Supplied records:

——

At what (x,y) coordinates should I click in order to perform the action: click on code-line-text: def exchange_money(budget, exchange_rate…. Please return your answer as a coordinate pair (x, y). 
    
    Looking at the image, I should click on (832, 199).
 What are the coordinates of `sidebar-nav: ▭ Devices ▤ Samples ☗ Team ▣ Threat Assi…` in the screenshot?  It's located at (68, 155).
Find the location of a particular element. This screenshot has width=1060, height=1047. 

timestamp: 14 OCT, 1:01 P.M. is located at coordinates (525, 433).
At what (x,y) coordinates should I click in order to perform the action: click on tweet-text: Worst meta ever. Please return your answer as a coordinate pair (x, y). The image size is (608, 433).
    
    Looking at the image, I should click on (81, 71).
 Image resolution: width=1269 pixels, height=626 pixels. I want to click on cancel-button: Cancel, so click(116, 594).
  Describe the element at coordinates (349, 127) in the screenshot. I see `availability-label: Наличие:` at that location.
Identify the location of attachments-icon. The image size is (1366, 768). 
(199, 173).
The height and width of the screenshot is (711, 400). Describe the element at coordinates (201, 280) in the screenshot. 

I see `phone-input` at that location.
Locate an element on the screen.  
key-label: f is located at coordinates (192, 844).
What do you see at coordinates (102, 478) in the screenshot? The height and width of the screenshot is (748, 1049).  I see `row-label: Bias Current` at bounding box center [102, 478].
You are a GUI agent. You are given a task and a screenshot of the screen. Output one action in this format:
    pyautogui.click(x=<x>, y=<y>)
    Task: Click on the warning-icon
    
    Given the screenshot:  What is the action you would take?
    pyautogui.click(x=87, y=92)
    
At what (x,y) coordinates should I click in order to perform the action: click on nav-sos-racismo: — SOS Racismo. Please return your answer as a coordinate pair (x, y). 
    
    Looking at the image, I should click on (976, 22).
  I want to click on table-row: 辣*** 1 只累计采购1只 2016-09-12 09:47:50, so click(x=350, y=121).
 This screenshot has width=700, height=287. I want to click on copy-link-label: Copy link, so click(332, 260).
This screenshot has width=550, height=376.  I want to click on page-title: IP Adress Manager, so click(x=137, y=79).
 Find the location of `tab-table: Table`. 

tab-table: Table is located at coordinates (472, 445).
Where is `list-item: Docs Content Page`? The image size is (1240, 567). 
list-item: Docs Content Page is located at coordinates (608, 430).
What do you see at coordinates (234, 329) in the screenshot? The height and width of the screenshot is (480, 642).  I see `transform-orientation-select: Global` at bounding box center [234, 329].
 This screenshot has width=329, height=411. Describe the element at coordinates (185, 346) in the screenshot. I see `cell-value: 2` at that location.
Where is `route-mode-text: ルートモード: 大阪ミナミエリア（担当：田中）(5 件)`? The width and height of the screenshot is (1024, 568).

——

What you should do: Please copy all of the entries above line for line, changing nothing.

Result of the task:
At what (x,y) coordinates should I click in order to perform the action: click on code-line-text: def exchange_money(budget, exchange_rate…. Please return your answer as a coordinate pair (x, y). 
    
    Looking at the image, I should click on (832, 199).
 What are the coordinates of `sidebar-nav: ▭ Devices ▤ Samples ☗ Team ▣ Threat Assi…` in the screenshot?  It's located at (68, 155).
Find the location of a particular element. This screenshot has width=1060, height=1047. 

timestamp: 14 OCT, 1:01 P.M. is located at coordinates (525, 433).
At what (x,y) coordinates should I click in order to perform the action: click on tweet-text: Worst meta ever. Please return your answer as a coordinate pair (x, y). The image size is (608, 433).
    
    Looking at the image, I should click on (81, 71).
 Image resolution: width=1269 pixels, height=626 pixels. I want to click on cancel-button: Cancel, so click(116, 594).
  Describe the element at coordinates (349, 127) in the screenshot. I see `availability-label: Наличие:` at that location.
Identify the location of attachments-icon. The image size is (1366, 768). 
(199, 173).
The height and width of the screenshot is (711, 400). Describe the element at coordinates (201, 280) in the screenshot. 

I see `phone-input` at that location.
Locate an element on the screen.  
key-label: f is located at coordinates (192, 844).
What do you see at coordinates (102, 478) in the screenshot? The height and width of the screenshot is (748, 1049).  I see `row-label: Bias Current` at bounding box center [102, 478].
You are a GUI agent. You are given a task and a screenshot of the screen. Output one action in this format:
    pyautogui.click(x=<x>, y=<y>)
    Task: Click on the warning-icon
    
    Given the screenshot:  What is the action you would take?
    pyautogui.click(x=87, y=92)
    
At what (x,y) coordinates should I click in order to perform the action: click on nav-sos-racismo: — SOS Racismo. Please return your answer as a coordinate pair (x, y). 
    
    Looking at the image, I should click on (976, 22).
  I want to click on table-row: 辣*** 1 只累计采购1只 2016-09-12 09:47:50, so click(x=350, y=121).
 This screenshot has width=700, height=287. I want to click on copy-link-label: Copy link, so click(332, 260).
This screenshot has width=550, height=376.  I want to click on page-title: IP Adress Manager, so click(x=137, y=79).
 Find the location of `tab-table: Table`. 

tab-table: Table is located at coordinates (472, 445).
Where is `list-item: Docs Content Page`? The image size is (1240, 567). 
list-item: Docs Content Page is located at coordinates (608, 430).
What do you see at coordinates (234, 329) in the screenshot? The height and width of the screenshot is (480, 642).  I see `transform-orientation-select: Global` at bounding box center [234, 329].
 This screenshot has width=329, height=411. Describe the element at coordinates (185, 346) in the screenshot. I see `cell-value: 2` at that location.
Where is `route-mode-text: ルートモード: 大阪ミナミエリア（担当：田中）(5 件)`? The width and height of the screenshot is (1024, 568).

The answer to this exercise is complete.